Write out everything from the first of the lines below down through the line containing "tap(39, 512)", reproducing them word for word. Leave the pictures out of your answer.

◆ INFORMATION GIVEN
● ● ● ● ●

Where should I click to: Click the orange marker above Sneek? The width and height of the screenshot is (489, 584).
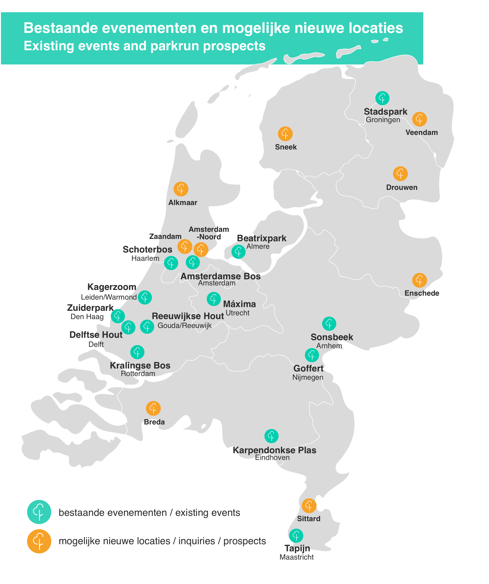tap(285, 134)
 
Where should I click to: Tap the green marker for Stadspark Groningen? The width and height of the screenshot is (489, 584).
tap(382, 98)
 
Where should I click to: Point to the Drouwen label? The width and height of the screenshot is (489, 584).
tap(402, 188)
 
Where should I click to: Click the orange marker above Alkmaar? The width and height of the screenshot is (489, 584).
tap(181, 189)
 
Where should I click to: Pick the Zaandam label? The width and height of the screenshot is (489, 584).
tap(165, 236)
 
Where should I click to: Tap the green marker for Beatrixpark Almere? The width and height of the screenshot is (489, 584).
tap(238, 252)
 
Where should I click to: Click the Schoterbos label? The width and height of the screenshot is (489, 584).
tap(147, 249)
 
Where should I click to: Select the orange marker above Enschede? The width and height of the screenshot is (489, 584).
tap(419, 280)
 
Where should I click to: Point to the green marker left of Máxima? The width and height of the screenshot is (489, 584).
tap(214, 299)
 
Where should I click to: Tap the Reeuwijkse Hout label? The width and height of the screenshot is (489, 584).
tap(188, 316)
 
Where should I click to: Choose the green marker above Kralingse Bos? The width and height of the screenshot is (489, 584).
tap(137, 352)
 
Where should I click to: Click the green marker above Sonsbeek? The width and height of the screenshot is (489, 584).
tap(329, 324)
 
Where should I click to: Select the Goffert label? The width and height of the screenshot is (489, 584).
tap(308, 369)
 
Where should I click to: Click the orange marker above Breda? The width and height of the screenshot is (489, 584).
tap(153, 408)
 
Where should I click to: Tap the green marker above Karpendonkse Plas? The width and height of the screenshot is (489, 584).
tap(271, 436)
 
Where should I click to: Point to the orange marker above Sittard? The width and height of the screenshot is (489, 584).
tap(309, 506)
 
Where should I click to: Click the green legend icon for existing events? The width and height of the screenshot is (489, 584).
tap(39, 512)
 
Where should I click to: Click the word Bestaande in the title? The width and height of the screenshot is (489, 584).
tap(61, 28)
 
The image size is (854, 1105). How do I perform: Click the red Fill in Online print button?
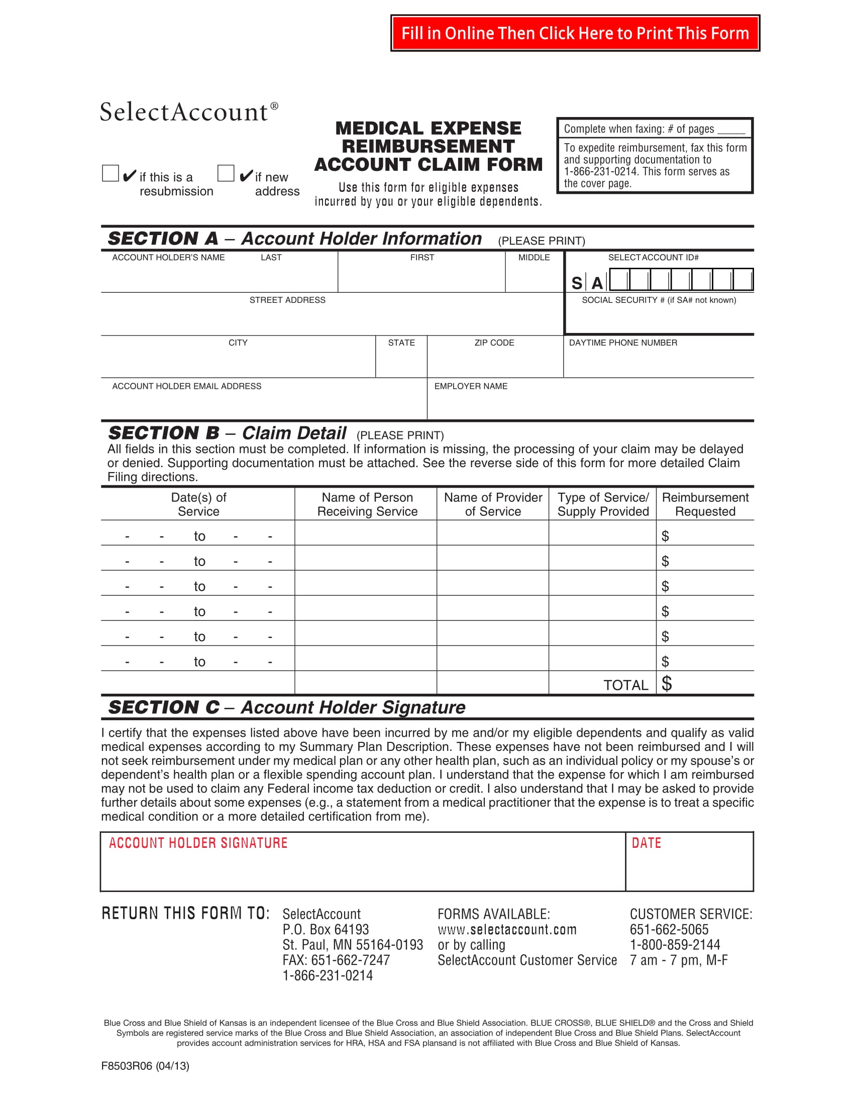point(575,33)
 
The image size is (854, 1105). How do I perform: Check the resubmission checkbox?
point(111,173)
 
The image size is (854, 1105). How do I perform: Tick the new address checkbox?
point(226,173)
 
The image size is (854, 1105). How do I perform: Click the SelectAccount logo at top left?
point(189,112)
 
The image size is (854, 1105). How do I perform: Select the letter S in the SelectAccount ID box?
point(577,283)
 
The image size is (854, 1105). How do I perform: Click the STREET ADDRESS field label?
point(287,300)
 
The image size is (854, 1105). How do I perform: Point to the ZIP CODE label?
point(494,343)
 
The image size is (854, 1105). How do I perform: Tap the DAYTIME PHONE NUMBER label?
point(623,343)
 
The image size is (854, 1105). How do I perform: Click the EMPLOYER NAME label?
point(471,386)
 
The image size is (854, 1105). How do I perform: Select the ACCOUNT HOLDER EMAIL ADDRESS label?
point(187,386)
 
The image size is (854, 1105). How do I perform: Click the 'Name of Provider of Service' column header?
point(493,504)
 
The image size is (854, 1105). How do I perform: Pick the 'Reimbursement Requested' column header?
point(705,504)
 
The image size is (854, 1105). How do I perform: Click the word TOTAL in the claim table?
point(625,685)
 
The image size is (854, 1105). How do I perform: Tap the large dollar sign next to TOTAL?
point(667,684)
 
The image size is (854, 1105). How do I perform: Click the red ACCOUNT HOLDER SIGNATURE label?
point(198,843)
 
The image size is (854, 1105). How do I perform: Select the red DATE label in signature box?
point(646,843)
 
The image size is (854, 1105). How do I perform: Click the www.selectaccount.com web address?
point(507,929)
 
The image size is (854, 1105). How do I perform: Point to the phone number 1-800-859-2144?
point(674,945)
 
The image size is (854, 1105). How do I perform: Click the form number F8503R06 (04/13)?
point(145,1066)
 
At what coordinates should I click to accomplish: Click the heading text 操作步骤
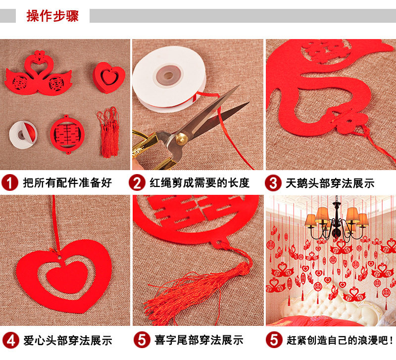coord(52,16)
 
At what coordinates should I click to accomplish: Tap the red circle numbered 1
coord(9,182)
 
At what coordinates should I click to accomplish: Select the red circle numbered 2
coord(137,182)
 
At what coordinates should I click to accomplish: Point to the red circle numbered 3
coord(273,182)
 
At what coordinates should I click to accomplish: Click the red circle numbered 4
coord(10,340)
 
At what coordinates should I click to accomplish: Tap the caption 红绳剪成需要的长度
coord(199,183)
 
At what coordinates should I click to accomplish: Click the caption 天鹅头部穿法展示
coord(330,183)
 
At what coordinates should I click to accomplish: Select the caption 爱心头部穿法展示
coord(68,340)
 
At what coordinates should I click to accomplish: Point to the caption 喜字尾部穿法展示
coord(199,340)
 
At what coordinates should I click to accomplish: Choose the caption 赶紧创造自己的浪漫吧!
coord(340,340)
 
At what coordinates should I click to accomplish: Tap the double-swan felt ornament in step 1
coord(39,73)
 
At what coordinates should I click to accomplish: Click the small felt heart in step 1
coord(109,77)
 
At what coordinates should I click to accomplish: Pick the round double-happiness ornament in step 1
coord(67,134)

● ● ● ● ●

◆ TASK RESULT
Where should I click to: Click the orange marker above Sneek? The width and height of the screenshot is (489, 584).
tap(285, 134)
 
Where should I click to: Tap the green marker for Stadspark Groningen? The width and height of the screenshot is (489, 584).
tap(382, 98)
 
Where should I click to: Point to the Drouwen label? The width and height of the screenshot is (489, 584).
tap(402, 188)
 
Where should I click to: Click the orange marker above Alkmaar? The width and height of the screenshot is (489, 584).
tap(181, 189)
 
Where should I click to: Pick the Zaandam label? The width and height of the screenshot is (489, 584).
tap(165, 236)
 
Where should I click to: Tap the green marker for Beatrixpark Almere? The width and height of the screenshot is (489, 584).
tap(238, 252)
 
Where should I click to: Click the Schoterbos label? The width and height of the screenshot is (489, 584).
tap(147, 249)
 
Where should I click to: Select the orange marker above Enschede? The width and height of the screenshot is (489, 584).
tap(419, 280)
 
Where should I click to: Point to the green marker left of Máxima? The width and height of the screenshot is (489, 584).
tap(214, 299)
 
Where should I click to: Tap the Reeuwijkse Hout label? The width and height of the screenshot is (489, 584).
tap(188, 316)
 
Where should I click to: Choose the green marker above Kralingse Bos? The width and height of the screenshot is (489, 584).
tap(137, 352)
 
Where should I click to: Click the green marker above Sonsbeek? The width and height of the screenshot is (489, 584).
tap(329, 324)
 
Where should I click to: Select the Goffert label? The width and height of the screenshot is (489, 584).
tap(308, 369)
 
Where should I click to: Click the orange marker above Breda? The width and height of the screenshot is (489, 584).
tap(153, 408)
 
Where should I click to: Tap the green marker above Karpendonkse Plas? The width and height of the screenshot is (489, 584).
tap(271, 436)
 
Where should I click to: Point to the orange marker above Sittard? The width and height of the screenshot is (489, 584).
tap(309, 506)
 
Where should I click to: Click the green legend icon for existing events? The width and height of the screenshot is (489, 584).
tap(39, 512)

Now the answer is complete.